22 nm Larrabee

rpg.314 · Nov 18, 2011

Nick said:
I'm convinced it will take three micro-instructions (one to extract the mask, one to perform the actual gather, and one to perform the final blend), with a maximum throughput of one instruction per cycle when all elements are from the same cache line. The micro-op breakdown is obvious considering that Haswell won't support FMA4 and the current vblendv instruction can take three 256-bit source registers thanks to a movmsk micro-instruction which extracts the mask and passes it as an immediate to a vblend micro-instruction.

I'm also expecting Haswell to feature one regular 256-bit load unit and one 256-bit gather unit per core. It needs the extra L1 bandwidth for the FMA instructions, and this setup would allow the gather unit to have a slightly higher latency and thus a reasonably power efficient implementation.

It would be irrational of Intel to aim for anything less. LRBni supports 512-bit gather, and they wouldn't add gather to AVX2 if it wasn't efficient. 2 x 256-bit execution begs for a high performance gather instruction. Also, there's nothing reasonable in between sequential extract/insert, and gathering from one cache line at a time, so it has to be the latter. And lastly note that the coherency rules for the instruction are consistent with such an implementation.

I think the decoding granularity for gather would be somewhere between 1 uop/cacheline and 1uop/page for the first implementation. Intel has a track record of exposing ISA and gradually speeding up the instruction.

Also, there is no reason to believe whatsoever that Haswell will have 2x256b FP hw/core. Quite the contrary.

Nick · Nov 18, 2011

rpg.314 said:
I think the decoding granularity for gather would be somewhere between 1 uop/cacheline and 1uop/page for the first implementation.

What do you mean? The decoder has no knowledge of the cachelines or pages involved.

Also, there is no reason to believe whatsoever that Haswell will have 2x256b FP hw/core. Quite the contrary.

Sandy Bridge already has 2 x 256-bit FP per core. And they're not going to risk letting AMD take the lead by doubling the width of the FlexFPU unit. Furthermore, Larrabee / Knight's Corner has 512-bit units. So why would you think Haswell will take a step back? What configuration do you have in mind instead?

rpg.314 · Nov 19, 2011

Nick said:
What do you mean? The decoder has no knowledge of the cachelines or pages involved.

I mean decoding to 8 load uops and then fusing them before TLB lookup and/or fusing the nearby entries in load queue. Should have explained it better.
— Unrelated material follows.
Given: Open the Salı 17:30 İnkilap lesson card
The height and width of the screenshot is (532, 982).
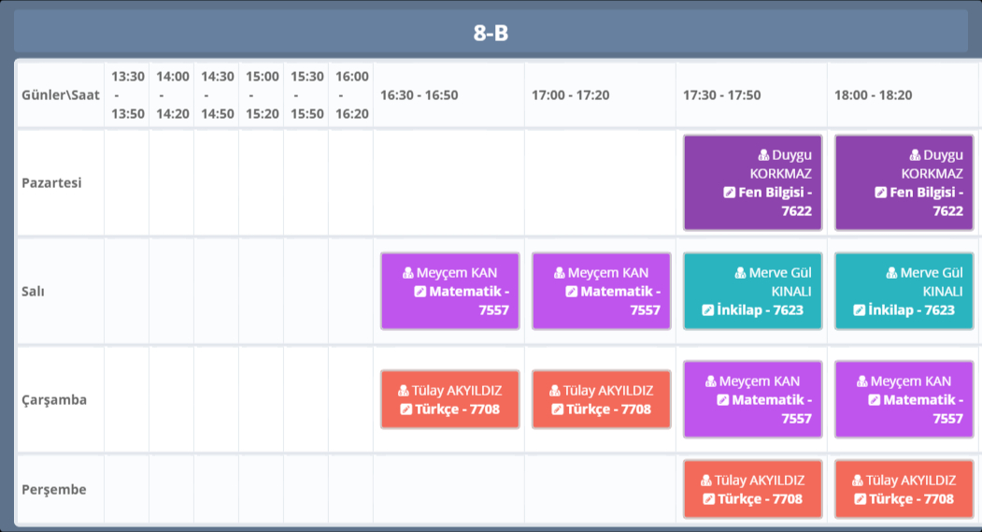Looking at the screenshot, I should tap(752, 291).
Sandy Bridge already has 2 x 256-bit FP per core. And they're not going to risk letting AMD take the lead by doubling the width of the FlexFPU unit. Furthermore, Larrabee / Knight's Corner has 512-bit units. So why would you think Haswell will take a step back? What configuration do you have in mind instead?

I am counting SB as 1x256 as it does one mul/add per clock.

Haswell was designed with low power in mind above all else. There's now way they are throwing lots of FP hw at it.

AMD is in no position to compete. Intel has known this for ~5 years now.

mczak · Nov 19, 2011

rpg.314 said:
I am counting SB as 1x256 as it does one mul/add per clock.

So are you suggesting Haswell will only do one fma per clock?

rpg.314 · Nov 19, 2011

mczak said:
So are you suggesting Haswell will only do one fma per clock?

I'd be surprised if it did more.

Nick · Nov 19, 2011

rpg.314 said:
I mean decoding to 8 load uops and then fusing them before TLB lookup and/or fusing the nearby entries in load queue. Should have explained it better.

It can't be just 8 load uops. You need to extract the index values and insert the loaded elements, so you're looking at 24 uops. But that's no better than what we get today with a sequence of extractps/insertps instructions. Also, vgather takes a mask operand, and writes it back when the instruction gets interrupted, so where exactly would you take that into account?

Instead of splitting it at the decoder and fusing in the load unit, it's much simpler and more efficient to just split in the load unit, when required. First a vmovmskps uop extracts the mask, which is sent to the load unit together with the full VSIB data by the actual vgather uop. The load unit computes the virtual address of the first element in the mask, and checks which other elements access the same cache line. It queues this cache line fetch and the offsets for each of the elements it wants, and updates the mask. If there are remaining elements, in the next clock cycle the load unit computes the virtual address of the next element in the mask, and again check which other elements access the same cache line and queues it. This is repeated till all the elements are, well, gathered. The third uop writes back the result with a vblend operation.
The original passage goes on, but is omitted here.